- _Data_:
===============

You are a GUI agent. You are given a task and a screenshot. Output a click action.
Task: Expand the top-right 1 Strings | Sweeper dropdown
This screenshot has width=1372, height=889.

===============

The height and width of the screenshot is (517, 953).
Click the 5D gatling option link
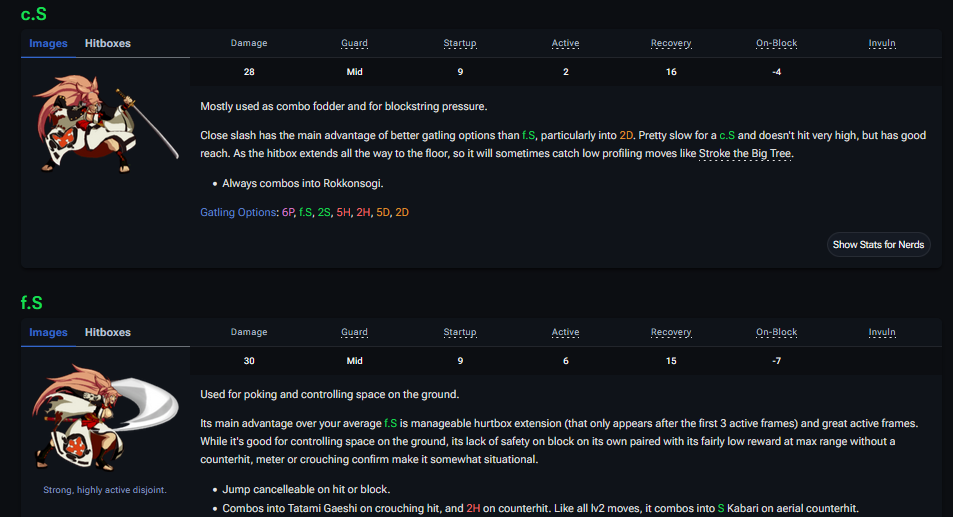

===============

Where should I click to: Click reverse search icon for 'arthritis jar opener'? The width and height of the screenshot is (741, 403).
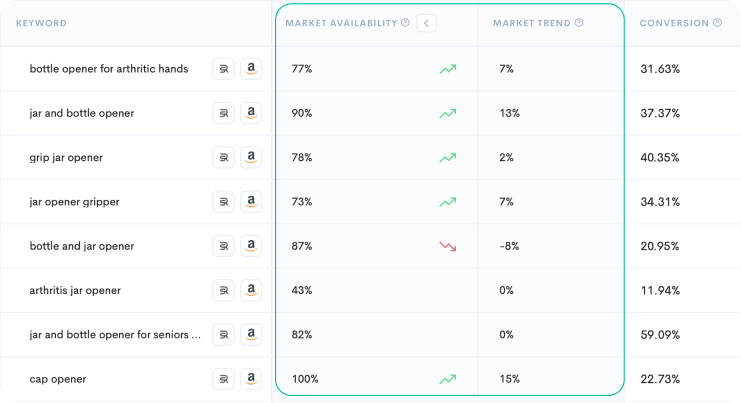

===============

Output the data from the line containing "The height and" through the line containing "Click the 5D gatling option link", reproduced verbatim.

The height and width of the screenshot is (517, 953).
Click the 5D gatling option link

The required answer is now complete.